After rebooting, I checked the “PublicSwtich0” vswitch to see if it’s uplink was missing, which seems to happen on every reboot, due to initilization order I imagine (this is on unsupported hardware with 3rd party drivers). It was of course missing, and easily remediated with esxcli network vswitch standard uplink add --uplink-name=vmnic32 --vswitch-name=PublicSwitch0
. A side note, for whatever reason, is that I cannot add the uplink back via the GUI, it must be done via the CLI.
After adding the uplink back to the vswitch, I still couldn’t access the VM via the interface linked with PublicSwitch0
. I tried all sorts of random things, as I’m not an ESXi pro, and after fumbling around for at least an hour, nothing had worked. I had resigned myself to the fact that it was broken, and deployed some critical services to a public cloud for temporary hosting (yay for finally creating Ansible playbooks for my personal stuff). I decided, without any good option, that I was going to re-install ESXi. To do this originally I had to create a custom ISO with the NIC drivers I needed inside of a Windows VM, since I have no Windows machines, and then follow some complex instructions to create a bootable flash drive. I immediately went to go grab the flash drive I used to find it missing. 30 minutes of searching and I never found it.
I decided that I should go buy hardware that was supported, and after about 30 minutes of searching and realizing I wasn’t about to spend thousands on hardware with dual NICs that could hold at least 4 drives, I curled into a ball and cried…Well, not really.
I went back to it, and after thinking things through I decided to see if I could find a way to downgrade the updated packages. Of course this wasn’t as easy as I wanted. I investigated recovery mode, which was of no help. I found the --allow-downgrades
flag for esxcli software profile update
. Things finally started to make sense, and I found the version I had been running originally and executed:
esxcli software profile update -p ESXi-6.5.0-20170701001s-standard -d https://hostupdate.vmware.com/software/VUM/PRODUCTION/main/vmw-depot-index.xml
And was immediately met with an error of:
[InstallationError]
[Errno 28] No space left on device
vibs = VMware_locker_tools-light_6.5.0-0.23.5969300
A bit of Google searching and experimentation and I was able to do the following:
cd /tmp
wget http://hostupdate.vmware.com/software/VUM/PRODUCTION/main/esx/vmw/vib20/tools-light/VMware_locker_tools-light_6.5.0-0.23.5969300.vib
esxcli software vib install -f -v /tmp/VMware_locker_tools-light_6.5.0-0.23.5969300.vib
esxcli software profile update -p ESXi-6.5.0-20170701001s-standard -d https://hostupdate.vmware.com/software/VUM/PRODUCTION/main/vmw-depot-index.xml
I excitedly rebooted, to find that the NIC still didn’t seem to be working. I did some uninstall/install dances with the drivers, rebooted like 8 times, still nothing. I’d really screwed myself.

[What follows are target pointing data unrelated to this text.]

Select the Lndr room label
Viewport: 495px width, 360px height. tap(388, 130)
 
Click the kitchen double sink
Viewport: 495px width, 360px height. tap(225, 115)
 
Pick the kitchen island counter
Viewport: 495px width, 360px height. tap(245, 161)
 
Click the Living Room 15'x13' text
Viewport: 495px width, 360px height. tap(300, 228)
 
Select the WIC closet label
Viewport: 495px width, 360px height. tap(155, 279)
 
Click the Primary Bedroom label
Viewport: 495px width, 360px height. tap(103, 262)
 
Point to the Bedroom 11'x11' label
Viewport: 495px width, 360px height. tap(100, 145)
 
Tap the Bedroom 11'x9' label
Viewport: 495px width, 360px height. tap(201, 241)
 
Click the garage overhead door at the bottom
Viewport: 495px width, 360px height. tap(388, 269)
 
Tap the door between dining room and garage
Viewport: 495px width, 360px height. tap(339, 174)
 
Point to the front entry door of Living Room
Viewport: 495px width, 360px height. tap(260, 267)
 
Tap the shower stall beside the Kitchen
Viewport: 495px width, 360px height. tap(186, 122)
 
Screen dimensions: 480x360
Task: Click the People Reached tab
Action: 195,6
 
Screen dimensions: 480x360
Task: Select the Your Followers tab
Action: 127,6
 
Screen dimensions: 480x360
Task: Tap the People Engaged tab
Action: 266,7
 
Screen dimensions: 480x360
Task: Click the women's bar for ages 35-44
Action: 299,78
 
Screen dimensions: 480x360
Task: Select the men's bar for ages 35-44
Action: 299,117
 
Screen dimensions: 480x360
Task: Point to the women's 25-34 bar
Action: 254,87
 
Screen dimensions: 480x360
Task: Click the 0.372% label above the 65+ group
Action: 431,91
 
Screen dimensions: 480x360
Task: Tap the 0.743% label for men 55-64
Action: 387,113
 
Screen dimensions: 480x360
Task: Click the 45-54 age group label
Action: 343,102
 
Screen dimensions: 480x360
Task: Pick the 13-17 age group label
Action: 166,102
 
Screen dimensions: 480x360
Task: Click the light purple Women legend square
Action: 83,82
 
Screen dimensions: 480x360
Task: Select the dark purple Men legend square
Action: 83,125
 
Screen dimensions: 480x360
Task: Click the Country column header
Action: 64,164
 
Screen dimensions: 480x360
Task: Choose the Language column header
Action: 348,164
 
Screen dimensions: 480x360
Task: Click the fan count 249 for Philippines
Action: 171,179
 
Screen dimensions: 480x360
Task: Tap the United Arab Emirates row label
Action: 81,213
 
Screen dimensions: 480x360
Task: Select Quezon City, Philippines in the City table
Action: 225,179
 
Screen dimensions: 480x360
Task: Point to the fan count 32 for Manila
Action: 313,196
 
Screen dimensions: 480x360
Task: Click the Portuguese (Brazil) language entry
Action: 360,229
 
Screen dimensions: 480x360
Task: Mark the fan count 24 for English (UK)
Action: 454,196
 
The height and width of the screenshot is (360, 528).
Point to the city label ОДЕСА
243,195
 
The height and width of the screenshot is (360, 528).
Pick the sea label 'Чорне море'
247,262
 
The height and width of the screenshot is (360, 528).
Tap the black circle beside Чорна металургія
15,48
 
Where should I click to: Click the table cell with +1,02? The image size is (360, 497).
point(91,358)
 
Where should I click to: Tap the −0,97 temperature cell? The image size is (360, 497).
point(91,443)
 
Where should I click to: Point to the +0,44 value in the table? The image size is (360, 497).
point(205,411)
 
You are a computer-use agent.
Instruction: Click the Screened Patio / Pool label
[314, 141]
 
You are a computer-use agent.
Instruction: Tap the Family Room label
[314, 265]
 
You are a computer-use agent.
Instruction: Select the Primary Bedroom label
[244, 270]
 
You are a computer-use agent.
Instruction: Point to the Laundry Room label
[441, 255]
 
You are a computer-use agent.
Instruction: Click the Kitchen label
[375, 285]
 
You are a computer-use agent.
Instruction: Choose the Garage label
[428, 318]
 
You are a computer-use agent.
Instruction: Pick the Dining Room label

Finally I decided to delete PublicSwitch0
by first changing the Network for the VMs using that vswitch, to utilize vSwitch0
, then deleting PublicSwitch0
. Afterwhich, I recreated PublicSwitch0
, created a Public Network
port group, reassigned the Network for the affected VMs, powered them on, and…it worked!
I decided to update again, and used esxcli software profile update
to get to ESXi-6.5.0-20171204001-standard
and again after rebooting, nothing worked, but at least killing the PublicSwitch0
and recreating it resolved the problem.
I’m working on creating a script to delete PublicSwitch0
and recreate it. I’ll then have an easily repeatable fix I can use each time I upgrade.
Anyway, maybe this helps someone out there.